== SUPPLIED TEXT ==

For inbound connections, PeerImp::doAccept handles the server side of the handshake:

void
PeerImp::doAccept()
{
    XRPL_ASSERT(
        read_buffer_.size() == 0,
        "ripple::PeerImp::doAccept : empty read buffer");

    JLOG(journal_.debug()) << "doAccept";

    // a shutdown was initiated before the handshake, there is nothing to do
    if (shutdown_)
        return tryAsyncShutdown();

    auto const sharedValue = makeSharedValue(*stream_ptr_, journal_);

    // This shouldn't fail since we already computed
    // the shared value successfully in OverlayImpl
    if (!sharedValue)
        return fail("makeSharedValue: Unexpected failure");

    JLOG(journal_.debug()) << "Protocol: " << to_string(protocol_);

    if (auto member = app_.cluster().member(publicKey_))
    {
        {
            std::unique_lock lock{nameMutex_};
            name_ = *member;
        }
        JLOG(journal_.info()) << "Cluster name: " << *member;
    }

    overlay_.activate(shared_from_this());

    // XXX Set timer: connection is in grace period to be useful.
    // XXX Set timer: connection idle (idle may vary depending on connection
    // type.)

    auto write_buffer = std::make_shared<boost::beast::multi_buffer>();

    boost::beast::ostream(*write_buffer) << makeResponse(
        !overlay_.peerFinder().config().peerPrivate,
        request_,
        overlay_.setup().public_ip,
        remote_address_.address(),
        *sharedValue,
        overlay_.setup().networkID,
        protocol_,
        app_);

    // Write the whole buffer and only start protocol when that's done.
    boost::asio::async_write(
        stream_,
        write_buffer->data(),
        boost::asio::transfer_all(),
        bind_executor(
            strand_,
            [this, write_buffer, self = shared_from_this()](
                error_code ec, std::size_t bytes_transferred) {
                if (!socket_.is_open())
                    return;
                if (ec == boost::asio::error::operation_aborted)
                    return tryAsyncShutdown();
                if (ec)
                    return fail("onWriteResponse", ec);
                if (write_buffer->size() == bytes_transferred)
                    return doProtocolStart();
                return fail("Failed to write header");
            }));
}

Activation Phase

Once the handshake completes successfully, the peer becomes active. The OverlayImpl::activate method registers the peer in the overlay's tracking structures:

void
OverlayImpl::activate(std::shared_ptr<PeerImp> const& peer)
{
    beast::WrappedSink sink{journal_.sink(), peer->prefix()};
    beast::Journal journal{sink};

    // Now track this peer
    {
        std::lock_guard lock(mutex_);
        auto const result(ids_.emplace(
            std::piecewise_construct,
            std::make_tuple(peer->id()),
            std::make_tuple(peer)));
        XRPL_ASSERT(
            result.second,
            "ripple::OverlayImpl::activate : peer ID is inserted");
        (void)result.second;
    }

    JLOG(journal.debug()) << "activated";

    // We just accepted this peer so we have non-zero active peers
    XRPL_ASSERT(size(), "ripple::OverlayImpl::activate : nonzero peers");
}

The add_active method handles the full registration process:

void
OverlayImpl::add_active(std::shared_ptr<PeerImp> const& peer)

===
== SUPPLIED ENTRIES ==

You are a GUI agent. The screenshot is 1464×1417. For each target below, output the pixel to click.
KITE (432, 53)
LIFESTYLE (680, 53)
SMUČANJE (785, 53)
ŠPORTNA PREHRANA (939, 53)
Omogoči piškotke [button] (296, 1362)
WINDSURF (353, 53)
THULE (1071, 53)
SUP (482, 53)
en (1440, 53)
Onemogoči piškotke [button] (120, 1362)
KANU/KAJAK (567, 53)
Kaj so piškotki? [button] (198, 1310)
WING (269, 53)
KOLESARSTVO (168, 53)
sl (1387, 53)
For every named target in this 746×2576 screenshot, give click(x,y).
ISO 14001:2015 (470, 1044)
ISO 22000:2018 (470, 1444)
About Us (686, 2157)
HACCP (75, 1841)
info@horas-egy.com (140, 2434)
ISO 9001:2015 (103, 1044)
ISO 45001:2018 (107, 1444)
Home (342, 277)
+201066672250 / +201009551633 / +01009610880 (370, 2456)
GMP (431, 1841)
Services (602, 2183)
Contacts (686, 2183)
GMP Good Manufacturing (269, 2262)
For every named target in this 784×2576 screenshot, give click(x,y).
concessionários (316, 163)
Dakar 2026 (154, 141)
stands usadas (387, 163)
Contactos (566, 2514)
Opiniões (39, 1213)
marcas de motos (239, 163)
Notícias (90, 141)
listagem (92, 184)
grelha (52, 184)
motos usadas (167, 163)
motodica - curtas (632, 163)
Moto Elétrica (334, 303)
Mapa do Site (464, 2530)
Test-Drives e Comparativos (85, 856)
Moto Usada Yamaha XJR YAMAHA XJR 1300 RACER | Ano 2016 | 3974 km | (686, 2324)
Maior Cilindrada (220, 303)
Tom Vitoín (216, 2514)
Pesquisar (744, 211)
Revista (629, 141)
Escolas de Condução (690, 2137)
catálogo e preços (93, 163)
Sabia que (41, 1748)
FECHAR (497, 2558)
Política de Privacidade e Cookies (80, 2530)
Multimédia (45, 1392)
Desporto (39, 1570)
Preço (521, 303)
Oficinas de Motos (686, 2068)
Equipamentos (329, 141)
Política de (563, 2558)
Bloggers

===

[WHAT IS ASKED]:
**1)** List every argument that the peer handshake excerpt passes to makeResponse, in order.
**2)** Copy out the entries, everything from the very first line down to the line containing "sl (1387, 53)", with both ends included.

[TASK ANSWERS]:
**1)**
1. !overlay_.peerFinder().config().peerPrivate
2. request_
3. overlay_.setup().public_ip
4. remote_address_.address()
5. *sharedValue
6. overlay_.setup().networkID
7. protocol_
8. app_

**2)**
You are a GUI agent. The screenshot is 1464×1417. For each target below, output the pixel to click.
KITE (432, 53)
LIFESTYLE (680, 53)
SMUČANJE (785, 53)
ŠPORTNA PREHRANA (939, 53)
Omogoči piškotke [button] (296, 1362)
WINDSURF (353, 53)
THULE (1071, 53)
SUP (482, 53)
en (1440, 53)
Onemogoči piškotke [button] (120, 1362)
KANU/KAJAK (567, 53)
Kaj so piškotki? [button] (198, 1310)
WING (269, 53)
KOLESARSTVO (168, 53)
sl (1387, 53)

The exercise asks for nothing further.